1. 1. (Humphrey, p. 84, no. 2)

2. Two pulleys of weights 12 lb and 8 lb are connected by a fine string hanging over a smooth fixed pulley. Over the former is hung a fine string with weights 3 lb and 6 lb at its ends, and over the latter a fine string with weights 4 lb and x lb. Find x so that the string over the fixed pulley remains stationary, and find the tension in it.

3. 2. (Part of Humphrey, p. 75, nos. 566)

4. A mass of 9 lb resting on a smooth horizontal table is connected by a light string, passing over a smooth pulley at the edge of the table to a mass of 7 lb hanging freely. Find the common acceleration, the tension in the string and the pressure on the pulley.

5. 3. Two particles of mass B and C are connected by a light string passing over a smooth pulley. Find their common acceleration.

6. 4. Particles of mass 3 and 6 lb are connected by a light string passing over a smooth weightless pulley; this pulley is suspended from a smooth weightless pulley and offset by a particle of mass 8 lb. Find the acceleration of each particle.

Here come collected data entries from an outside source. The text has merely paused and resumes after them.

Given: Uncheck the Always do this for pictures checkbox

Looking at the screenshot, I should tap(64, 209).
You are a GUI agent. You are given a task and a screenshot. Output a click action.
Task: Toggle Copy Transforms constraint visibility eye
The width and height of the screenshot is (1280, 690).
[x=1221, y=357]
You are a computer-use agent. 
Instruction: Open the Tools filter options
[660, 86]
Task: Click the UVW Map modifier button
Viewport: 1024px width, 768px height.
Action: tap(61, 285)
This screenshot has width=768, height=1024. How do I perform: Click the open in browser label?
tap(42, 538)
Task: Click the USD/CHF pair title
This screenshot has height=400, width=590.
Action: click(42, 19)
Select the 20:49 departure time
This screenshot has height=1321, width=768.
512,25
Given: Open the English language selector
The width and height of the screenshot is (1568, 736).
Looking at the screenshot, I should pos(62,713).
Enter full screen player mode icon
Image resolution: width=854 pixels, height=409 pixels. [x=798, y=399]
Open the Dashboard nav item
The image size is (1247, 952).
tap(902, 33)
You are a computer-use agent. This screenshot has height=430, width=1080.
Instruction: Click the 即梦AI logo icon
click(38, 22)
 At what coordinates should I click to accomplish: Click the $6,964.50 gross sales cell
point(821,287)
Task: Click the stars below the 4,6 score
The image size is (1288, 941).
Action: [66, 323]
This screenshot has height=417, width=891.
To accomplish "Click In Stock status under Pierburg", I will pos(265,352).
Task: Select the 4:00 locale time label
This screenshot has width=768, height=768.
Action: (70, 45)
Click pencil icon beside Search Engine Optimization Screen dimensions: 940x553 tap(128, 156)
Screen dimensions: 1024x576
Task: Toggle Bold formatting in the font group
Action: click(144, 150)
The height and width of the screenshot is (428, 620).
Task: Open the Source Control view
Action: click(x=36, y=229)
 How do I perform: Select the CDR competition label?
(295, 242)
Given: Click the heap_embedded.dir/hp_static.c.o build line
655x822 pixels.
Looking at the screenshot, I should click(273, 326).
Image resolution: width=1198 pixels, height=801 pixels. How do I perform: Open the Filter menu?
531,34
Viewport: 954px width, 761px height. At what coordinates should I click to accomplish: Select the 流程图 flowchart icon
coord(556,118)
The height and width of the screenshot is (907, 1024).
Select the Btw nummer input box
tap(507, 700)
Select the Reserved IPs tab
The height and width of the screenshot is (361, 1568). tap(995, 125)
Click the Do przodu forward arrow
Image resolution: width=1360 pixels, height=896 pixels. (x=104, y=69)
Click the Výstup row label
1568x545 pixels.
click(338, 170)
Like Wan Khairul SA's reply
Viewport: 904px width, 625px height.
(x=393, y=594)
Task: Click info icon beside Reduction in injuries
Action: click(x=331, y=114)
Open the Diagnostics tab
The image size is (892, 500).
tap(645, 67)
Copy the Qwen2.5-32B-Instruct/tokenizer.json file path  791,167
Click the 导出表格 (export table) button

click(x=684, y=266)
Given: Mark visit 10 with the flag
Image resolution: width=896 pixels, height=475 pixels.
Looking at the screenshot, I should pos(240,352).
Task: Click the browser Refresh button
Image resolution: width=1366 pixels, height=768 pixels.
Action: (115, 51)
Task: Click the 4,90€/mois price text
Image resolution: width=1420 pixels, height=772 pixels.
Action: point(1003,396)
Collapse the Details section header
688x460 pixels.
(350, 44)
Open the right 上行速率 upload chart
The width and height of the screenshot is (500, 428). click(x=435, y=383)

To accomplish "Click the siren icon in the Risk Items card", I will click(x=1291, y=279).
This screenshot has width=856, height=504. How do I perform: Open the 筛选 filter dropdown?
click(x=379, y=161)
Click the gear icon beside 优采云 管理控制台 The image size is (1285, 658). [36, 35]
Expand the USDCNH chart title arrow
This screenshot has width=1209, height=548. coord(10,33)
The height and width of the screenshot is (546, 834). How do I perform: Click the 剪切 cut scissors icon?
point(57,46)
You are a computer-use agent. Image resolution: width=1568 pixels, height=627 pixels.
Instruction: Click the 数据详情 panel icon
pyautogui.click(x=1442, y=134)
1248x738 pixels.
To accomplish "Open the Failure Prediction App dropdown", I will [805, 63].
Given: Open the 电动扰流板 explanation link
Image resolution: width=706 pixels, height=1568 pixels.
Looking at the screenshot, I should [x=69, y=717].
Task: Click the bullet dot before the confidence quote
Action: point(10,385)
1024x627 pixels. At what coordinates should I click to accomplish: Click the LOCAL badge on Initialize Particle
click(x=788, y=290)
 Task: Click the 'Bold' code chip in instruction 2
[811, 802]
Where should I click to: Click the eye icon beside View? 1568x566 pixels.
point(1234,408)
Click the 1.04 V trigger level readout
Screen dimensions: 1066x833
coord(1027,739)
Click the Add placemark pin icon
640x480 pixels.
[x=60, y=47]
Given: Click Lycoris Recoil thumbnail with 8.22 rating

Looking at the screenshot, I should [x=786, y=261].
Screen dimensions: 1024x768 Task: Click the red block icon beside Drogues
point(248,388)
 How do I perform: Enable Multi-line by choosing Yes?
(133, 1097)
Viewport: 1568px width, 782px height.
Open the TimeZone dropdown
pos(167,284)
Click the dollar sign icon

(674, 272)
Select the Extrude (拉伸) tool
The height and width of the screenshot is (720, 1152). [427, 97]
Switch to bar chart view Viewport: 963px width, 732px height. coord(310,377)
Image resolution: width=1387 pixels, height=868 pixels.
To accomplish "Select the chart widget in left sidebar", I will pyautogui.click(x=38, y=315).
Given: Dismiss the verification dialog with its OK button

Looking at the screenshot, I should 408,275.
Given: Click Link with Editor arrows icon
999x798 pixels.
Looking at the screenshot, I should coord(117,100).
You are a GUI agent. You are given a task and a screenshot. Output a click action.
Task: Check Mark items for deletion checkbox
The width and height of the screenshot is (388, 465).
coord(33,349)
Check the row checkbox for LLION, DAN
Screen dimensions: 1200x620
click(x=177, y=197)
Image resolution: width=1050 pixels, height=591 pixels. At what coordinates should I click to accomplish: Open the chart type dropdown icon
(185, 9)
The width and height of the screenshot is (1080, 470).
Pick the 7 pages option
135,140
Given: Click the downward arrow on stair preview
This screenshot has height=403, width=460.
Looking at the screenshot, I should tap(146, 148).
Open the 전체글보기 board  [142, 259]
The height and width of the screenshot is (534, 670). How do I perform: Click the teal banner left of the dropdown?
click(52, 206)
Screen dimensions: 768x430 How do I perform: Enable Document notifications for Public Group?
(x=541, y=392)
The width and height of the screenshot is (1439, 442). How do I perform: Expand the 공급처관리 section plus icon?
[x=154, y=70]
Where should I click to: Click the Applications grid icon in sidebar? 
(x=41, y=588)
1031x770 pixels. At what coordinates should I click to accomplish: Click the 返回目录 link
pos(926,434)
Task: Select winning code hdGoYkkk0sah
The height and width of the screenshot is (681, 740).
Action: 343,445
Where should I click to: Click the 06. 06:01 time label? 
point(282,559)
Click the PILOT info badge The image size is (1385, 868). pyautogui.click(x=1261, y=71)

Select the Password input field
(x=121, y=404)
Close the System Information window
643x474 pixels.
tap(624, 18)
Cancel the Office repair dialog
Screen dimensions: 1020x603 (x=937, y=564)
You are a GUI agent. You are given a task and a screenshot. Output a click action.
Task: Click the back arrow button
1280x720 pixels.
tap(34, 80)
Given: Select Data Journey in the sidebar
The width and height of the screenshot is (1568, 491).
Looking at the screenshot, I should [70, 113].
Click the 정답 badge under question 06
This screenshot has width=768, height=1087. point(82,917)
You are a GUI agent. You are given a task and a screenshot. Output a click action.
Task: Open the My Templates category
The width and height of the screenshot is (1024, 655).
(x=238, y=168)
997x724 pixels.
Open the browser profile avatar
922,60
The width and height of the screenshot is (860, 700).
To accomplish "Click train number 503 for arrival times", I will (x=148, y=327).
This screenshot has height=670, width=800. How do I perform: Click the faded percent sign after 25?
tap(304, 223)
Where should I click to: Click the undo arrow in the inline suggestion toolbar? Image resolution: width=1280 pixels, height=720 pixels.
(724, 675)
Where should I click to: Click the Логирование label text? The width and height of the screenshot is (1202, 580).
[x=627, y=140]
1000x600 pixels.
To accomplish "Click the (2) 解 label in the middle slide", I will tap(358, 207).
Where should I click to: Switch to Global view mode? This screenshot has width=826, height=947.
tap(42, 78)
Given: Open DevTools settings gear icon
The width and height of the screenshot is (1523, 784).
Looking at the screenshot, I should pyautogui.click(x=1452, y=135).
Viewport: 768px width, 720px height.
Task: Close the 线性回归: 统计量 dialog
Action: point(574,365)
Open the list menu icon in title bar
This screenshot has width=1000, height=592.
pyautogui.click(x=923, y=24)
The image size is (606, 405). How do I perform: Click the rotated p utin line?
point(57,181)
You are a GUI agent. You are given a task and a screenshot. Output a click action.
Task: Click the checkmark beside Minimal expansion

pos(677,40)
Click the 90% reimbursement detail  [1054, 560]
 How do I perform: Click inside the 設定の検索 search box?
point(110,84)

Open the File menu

7. 5. A man of 12 stone and a weight of 10 stone are connected by a light rope passing over a pulley. Find the acceleration of the man. If the man pulls himself up the rope so that his acceleration is one half its former value, what is the upward acceleration of the weight?

8. […]

This chapter presents the formalization of the pulley domain. In this domain, the entities involved tend to be simple solid entities like particles and strings, while the relationships between them include notions of support, contact, or motion of some form. Section 3.2 describes the formalization of the pulley world in terms of the types of entities and their properties. The relationships are used for the decompositions of the verbs which are described in section 3.3 where the lexical entries of the verbs are listed. Each verb is subcategorized in terms of the primary relationship involved in the decomposition. The semantic roles are arguments of these relationships. The lexical entries include the decompositions of these primary relationships. Section 3.5 introduces the mapping constraints for assigning syntactic constituents to semantic roles. Examples demonstrate how the syntactic cues can be used with predicate environments to preserve the same semantic role interdependences that are preserved by templates. The last section describes the semantic constraints used in conjunction with the mapping constraints to test that the referent of a syntactic constituent is of the correct semantic type. The last category of constraints described, the pragmatic constraints, are used by inference-driven mapping to fill semantic roles that do not have mappings to syntactic constituents. Chapter 4 describes how inference-driven mapping interprets the lexical entries procedurally to drive the semantic analysis of paragraphs of text.